Output all of the records again, exactly as written.

** Opening DATA SHOWN block **

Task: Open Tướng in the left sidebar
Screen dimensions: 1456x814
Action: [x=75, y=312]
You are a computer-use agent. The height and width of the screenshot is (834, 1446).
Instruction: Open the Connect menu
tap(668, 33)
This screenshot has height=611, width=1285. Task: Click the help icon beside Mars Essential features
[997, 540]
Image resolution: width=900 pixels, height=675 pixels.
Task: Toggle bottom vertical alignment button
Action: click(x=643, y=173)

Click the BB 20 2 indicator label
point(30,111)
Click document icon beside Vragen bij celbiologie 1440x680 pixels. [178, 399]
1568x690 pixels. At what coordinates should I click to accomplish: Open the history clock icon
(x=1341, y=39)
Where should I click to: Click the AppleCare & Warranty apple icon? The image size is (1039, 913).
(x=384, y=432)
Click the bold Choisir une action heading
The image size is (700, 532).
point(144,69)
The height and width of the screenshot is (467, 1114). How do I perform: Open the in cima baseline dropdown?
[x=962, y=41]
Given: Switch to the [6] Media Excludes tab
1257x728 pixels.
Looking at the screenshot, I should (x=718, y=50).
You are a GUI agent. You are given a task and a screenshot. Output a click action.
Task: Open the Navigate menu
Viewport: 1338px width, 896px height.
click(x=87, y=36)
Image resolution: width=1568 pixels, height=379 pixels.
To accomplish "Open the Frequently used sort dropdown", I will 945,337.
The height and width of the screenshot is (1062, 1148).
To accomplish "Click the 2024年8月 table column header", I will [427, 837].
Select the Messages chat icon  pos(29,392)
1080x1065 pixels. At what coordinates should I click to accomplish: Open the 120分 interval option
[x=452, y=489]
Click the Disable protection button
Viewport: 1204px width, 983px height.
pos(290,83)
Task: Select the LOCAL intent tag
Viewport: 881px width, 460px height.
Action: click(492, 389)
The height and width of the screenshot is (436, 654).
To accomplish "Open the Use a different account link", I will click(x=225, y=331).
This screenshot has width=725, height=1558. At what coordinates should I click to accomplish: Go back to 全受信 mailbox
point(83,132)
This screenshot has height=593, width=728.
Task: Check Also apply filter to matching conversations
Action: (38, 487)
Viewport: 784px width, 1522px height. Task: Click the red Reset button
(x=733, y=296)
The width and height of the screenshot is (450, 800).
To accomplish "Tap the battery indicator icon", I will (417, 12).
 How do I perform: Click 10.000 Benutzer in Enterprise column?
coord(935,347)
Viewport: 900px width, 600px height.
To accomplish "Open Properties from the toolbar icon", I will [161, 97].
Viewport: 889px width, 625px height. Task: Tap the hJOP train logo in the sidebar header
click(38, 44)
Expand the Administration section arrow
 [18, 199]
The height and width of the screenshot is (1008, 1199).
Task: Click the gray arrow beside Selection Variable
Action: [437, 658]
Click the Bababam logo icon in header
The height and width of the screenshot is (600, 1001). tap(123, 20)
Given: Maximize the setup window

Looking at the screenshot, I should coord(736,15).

** Closing DATA SHOWN block **

**SOLUTION TO THIS TASK:**
Task: Open Tướng in the left sidebar
Screen dimensions: 1456x814
Action: [x=75, y=312]
You are a computer-use agent. The height and width of the screenshot is (834, 1446).
Instruction: Open the Connect menu
tap(668, 33)
This screenshot has height=611, width=1285. Task: Click the help icon beside Mars Essential features
[997, 540]
Image resolution: width=900 pixels, height=675 pixels.
Task: Toggle bottom vertical alignment button
Action: click(x=643, y=173)

Click the BB 20 2 indicator label
point(30,111)
Click document icon beside Vragen bij celbiologie 1440x680 pixels. [178, 399]
1568x690 pixels. At what coordinates should I click to accomplish: Open the history clock icon
(x=1341, y=39)
Where should I click to: Click the AppleCare & Warranty apple icon? The image size is (1039, 913).
(x=384, y=432)
Click the bold Choisir une action heading
The image size is (700, 532).
point(144,69)
The height and width of the screenshot is (467, 1114). How do I perform: Open the in cima baseline dropdown?
[x=962, y=41]
Given: Switch to the [6] Media Excludes tab
1257x728 pixels.
Looking at the screenshot, I should (x=718, y=50).
You are a GUI agent. You are given a task and a screenshot. Output a click action.
Task: Open the Navigate menu
Viewport: 1338px width, 896px height.
click(x=87, y=36)
Image resolution: width=1568 pixels, height=379 pixels.
To accomplish "Open the Frequently used sort dropdown", I will 945,337.
The height and width of the screenshot is (1062, 1148).
To accomplish "Click the 2024年8月 table column header", I will [427, 837].
Select the Messages chat icon  pos(29,392)
1080x1065 pixels. At what coordinates should I click to accomplish: Open the 120分 interval option
[x=452, y=489]
Click the Disable protection button
Viewport: 1204px width, 983px height.
pos(290,83)
Task: Select the LOCAL intent tag
Viewport: 881px width, 460px height.
Action: click(492, 389)
The height and width of the screenshot is (436, 654).
To accomplish "Open the Use a different account link", I will click(x=225, y=331).
This screenshot has width=725, height=1558. At what coordinates should I click to accomplish: Go back to 全受信 mailbox
point(83,132)
This screenshot has height=593, width=728.
Task: Check Also apply filter to matching conversations
Action: (38, 487)
Viewport: 784px width, 1522px height. Task: Click the red Reset button
(x=733, y=296)
The width and height of the screenshot is (450, 800).
To accomplish "Tap the battery indicator icon", I will (417, 12).
 How do I perform: Click 10.000 Benutzer in Enterprise column?
coord(935,347)
Viewport: 900px width, 600px height.
To accomplish "Open Properties from the toolbar icon", I will [161, 97].
Viewport: 889px width, 625px height. Task: Tap the hJOP train logo in the sidebar header
click(38, 44)
Expand the Administration section arrow
 [18, 199]
The height and width of the screenshot is (1008, 1199).
Task: Click the gray arrow beside Selection Variable
Action: [437, 658]
Click the Bababam logo icon in header
The height and width of the screenshot is (600, 1001). tap(123, 20)
Given: Maximize the setup window

Looking at the screenshot, I should coord(736,15).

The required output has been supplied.